Set task: Please arrange the entries as a numbered list, starting at the line containing "Tap the caption 傾斜（上下）：±10°" and ending at the line containing "pos(56,204)", with blank lines dropped. Leave the pictures out of your list.

Information provided:
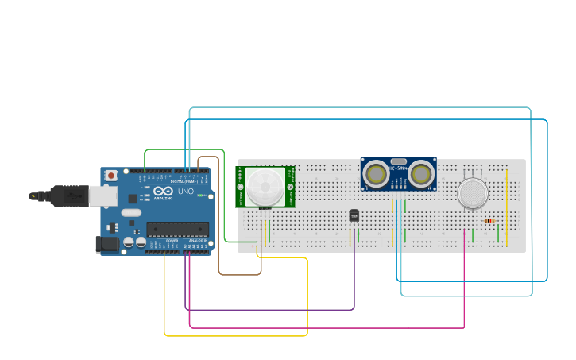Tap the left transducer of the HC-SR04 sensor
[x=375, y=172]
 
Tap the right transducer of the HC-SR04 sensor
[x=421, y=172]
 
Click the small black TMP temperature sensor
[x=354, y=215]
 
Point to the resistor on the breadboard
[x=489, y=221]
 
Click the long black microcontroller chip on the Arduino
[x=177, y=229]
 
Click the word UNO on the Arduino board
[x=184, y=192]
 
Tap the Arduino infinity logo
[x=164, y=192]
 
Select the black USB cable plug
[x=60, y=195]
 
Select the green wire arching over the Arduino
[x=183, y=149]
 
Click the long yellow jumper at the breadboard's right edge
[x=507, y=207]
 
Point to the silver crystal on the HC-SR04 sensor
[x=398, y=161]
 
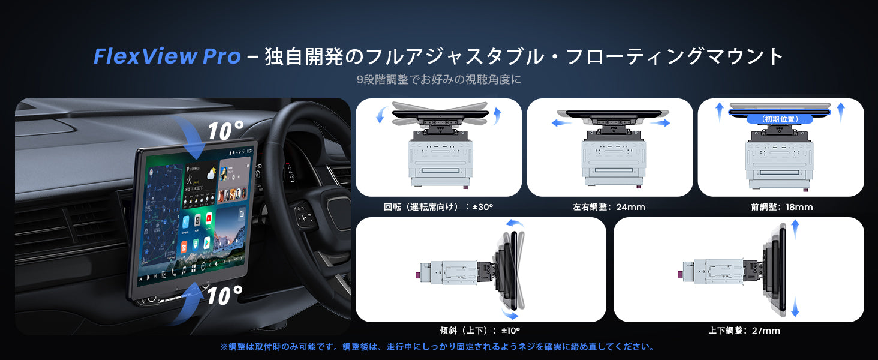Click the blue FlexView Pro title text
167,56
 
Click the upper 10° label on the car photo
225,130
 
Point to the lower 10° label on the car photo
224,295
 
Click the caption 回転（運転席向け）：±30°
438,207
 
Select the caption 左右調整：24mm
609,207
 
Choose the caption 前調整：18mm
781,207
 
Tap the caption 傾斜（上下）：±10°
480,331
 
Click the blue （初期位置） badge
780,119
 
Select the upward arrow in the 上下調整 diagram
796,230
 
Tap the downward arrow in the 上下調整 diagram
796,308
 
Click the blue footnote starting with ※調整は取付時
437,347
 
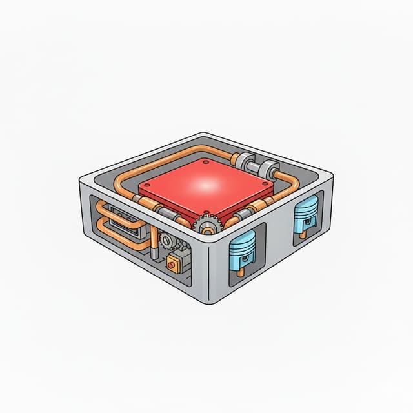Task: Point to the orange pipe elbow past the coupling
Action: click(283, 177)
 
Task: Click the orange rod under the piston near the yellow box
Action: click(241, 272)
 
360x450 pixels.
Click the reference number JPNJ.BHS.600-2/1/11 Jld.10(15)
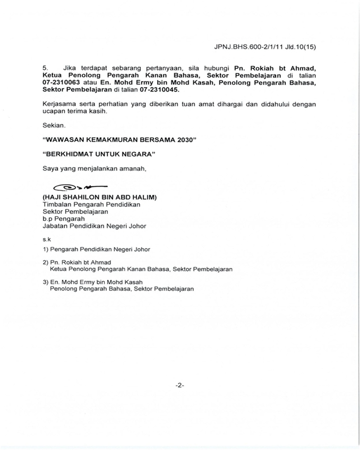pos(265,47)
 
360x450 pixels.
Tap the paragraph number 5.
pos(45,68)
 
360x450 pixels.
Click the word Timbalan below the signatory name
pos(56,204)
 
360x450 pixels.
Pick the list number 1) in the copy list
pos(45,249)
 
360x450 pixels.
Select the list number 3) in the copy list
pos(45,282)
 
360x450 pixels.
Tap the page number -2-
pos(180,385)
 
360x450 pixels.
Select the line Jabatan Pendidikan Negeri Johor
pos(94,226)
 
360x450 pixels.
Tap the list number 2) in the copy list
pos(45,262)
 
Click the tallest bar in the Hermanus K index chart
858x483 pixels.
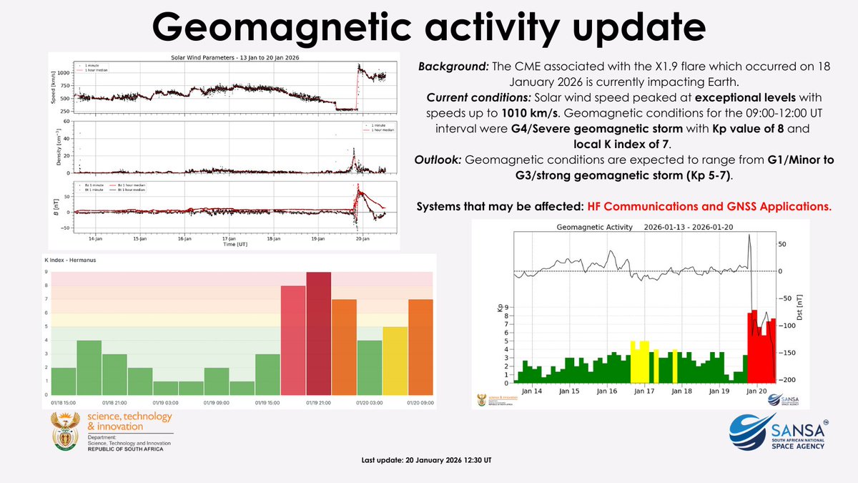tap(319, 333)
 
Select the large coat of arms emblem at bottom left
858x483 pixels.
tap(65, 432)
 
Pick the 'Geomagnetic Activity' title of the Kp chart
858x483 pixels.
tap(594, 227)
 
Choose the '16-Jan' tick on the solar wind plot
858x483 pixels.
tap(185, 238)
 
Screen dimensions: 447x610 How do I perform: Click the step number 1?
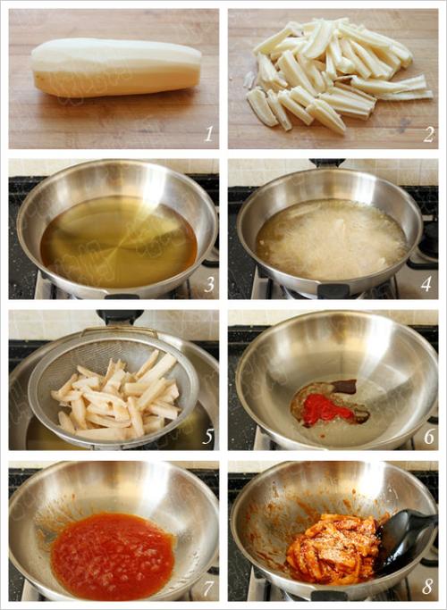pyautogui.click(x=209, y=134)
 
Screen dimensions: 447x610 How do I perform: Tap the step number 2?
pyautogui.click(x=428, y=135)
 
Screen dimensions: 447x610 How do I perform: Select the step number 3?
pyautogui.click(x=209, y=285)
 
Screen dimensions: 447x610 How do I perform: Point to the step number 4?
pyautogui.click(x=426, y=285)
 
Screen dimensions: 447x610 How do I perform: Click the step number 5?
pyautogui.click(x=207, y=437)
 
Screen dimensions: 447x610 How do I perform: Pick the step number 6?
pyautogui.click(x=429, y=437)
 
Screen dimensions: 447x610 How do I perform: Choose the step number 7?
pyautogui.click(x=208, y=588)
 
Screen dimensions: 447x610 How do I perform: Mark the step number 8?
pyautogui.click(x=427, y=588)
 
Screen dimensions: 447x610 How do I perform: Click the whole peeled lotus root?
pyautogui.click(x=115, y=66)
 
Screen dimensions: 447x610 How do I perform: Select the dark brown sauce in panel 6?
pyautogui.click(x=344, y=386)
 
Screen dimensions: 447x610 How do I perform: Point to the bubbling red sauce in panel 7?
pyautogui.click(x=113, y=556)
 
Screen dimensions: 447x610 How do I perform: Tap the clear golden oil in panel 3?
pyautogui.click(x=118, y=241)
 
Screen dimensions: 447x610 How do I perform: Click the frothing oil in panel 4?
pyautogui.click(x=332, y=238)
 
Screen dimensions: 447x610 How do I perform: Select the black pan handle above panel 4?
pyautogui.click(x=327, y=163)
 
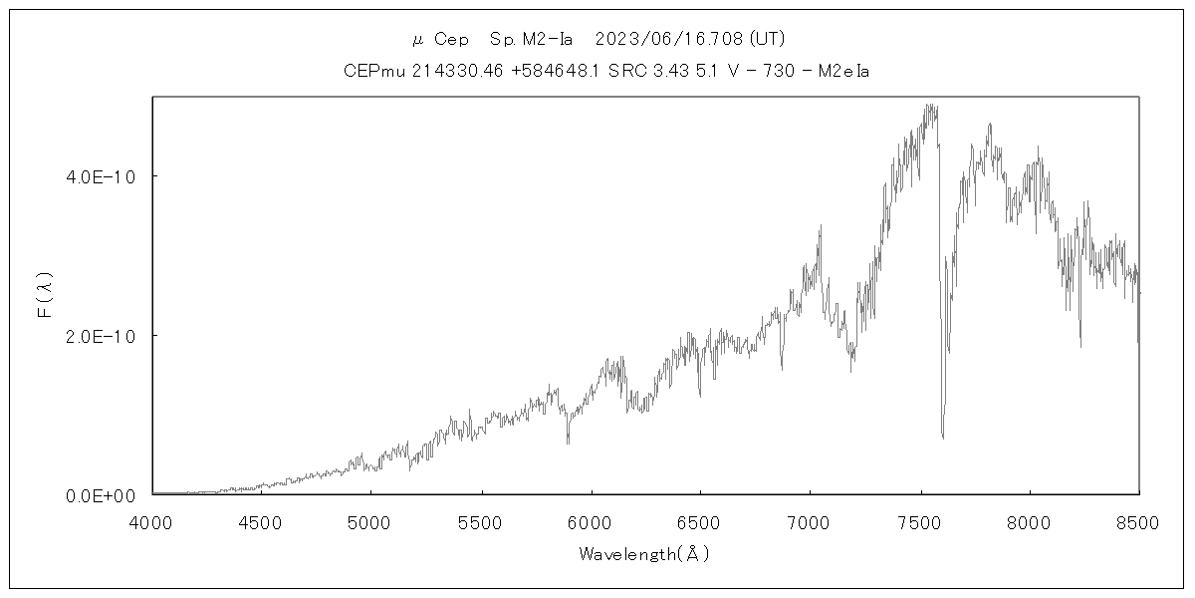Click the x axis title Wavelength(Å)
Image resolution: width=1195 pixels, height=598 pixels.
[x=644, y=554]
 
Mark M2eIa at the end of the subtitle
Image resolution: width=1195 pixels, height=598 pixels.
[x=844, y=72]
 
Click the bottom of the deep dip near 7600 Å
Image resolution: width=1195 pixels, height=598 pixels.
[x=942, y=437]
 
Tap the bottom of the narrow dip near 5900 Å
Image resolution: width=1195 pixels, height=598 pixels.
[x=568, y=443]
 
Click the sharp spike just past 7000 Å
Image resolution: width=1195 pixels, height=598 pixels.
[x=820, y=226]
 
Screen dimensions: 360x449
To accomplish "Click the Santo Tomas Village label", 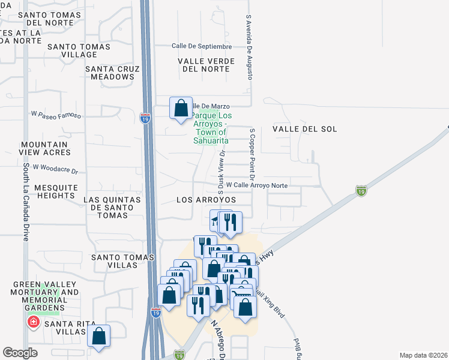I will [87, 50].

---

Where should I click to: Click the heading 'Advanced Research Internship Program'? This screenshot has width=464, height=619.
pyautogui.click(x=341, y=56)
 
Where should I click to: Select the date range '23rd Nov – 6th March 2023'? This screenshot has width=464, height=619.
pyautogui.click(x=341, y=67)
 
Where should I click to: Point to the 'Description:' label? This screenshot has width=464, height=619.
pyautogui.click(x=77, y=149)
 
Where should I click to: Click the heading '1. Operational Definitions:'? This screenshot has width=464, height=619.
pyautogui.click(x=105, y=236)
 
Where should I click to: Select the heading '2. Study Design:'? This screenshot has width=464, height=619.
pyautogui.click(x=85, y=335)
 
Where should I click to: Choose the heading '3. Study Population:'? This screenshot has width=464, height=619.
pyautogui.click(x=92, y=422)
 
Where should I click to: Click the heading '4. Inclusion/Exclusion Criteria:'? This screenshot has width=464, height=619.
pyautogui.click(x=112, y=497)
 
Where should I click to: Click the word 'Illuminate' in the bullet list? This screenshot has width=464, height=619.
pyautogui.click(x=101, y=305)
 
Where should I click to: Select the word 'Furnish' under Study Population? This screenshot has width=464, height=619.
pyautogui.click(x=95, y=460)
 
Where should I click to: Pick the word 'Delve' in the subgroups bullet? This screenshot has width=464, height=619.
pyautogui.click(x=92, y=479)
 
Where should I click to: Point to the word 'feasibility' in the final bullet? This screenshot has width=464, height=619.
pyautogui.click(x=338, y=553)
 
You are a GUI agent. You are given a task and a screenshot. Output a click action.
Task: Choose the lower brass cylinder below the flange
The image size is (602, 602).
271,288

Response for this exercise:
1. Tap the caption 傾斜（上下）：±10°
2. 480,331
3. Click the blue （初期位置） badge
4. 780,119
5. Select the upward arrow in the 上下調整 diagram
6. 796,230
7. Tap the downward arrow in the 上下調整 diagram
8. 796,308
9. Click the blue footnote starting with ※調整は取付時
10. 437,347
11. Task: Point to the orange pipe elbow past the coupling
12. Action: click(283, 177)
13. Task: Click the orange rod under the piston near the yellow box
14. Action: click(241, 272)
15. 360x450 pixels.
16. Click the reference number JPNJ.BHS.600-2/1/11 Jld.10(15)
17. pos(265,47)
18. 360x450 pixels.
19. Tap the paragraph number 5.
20. pos(45,68)
21. 360x450 pixels.
22. Click the word Timbalan below the signatory name
23. pos(56,204)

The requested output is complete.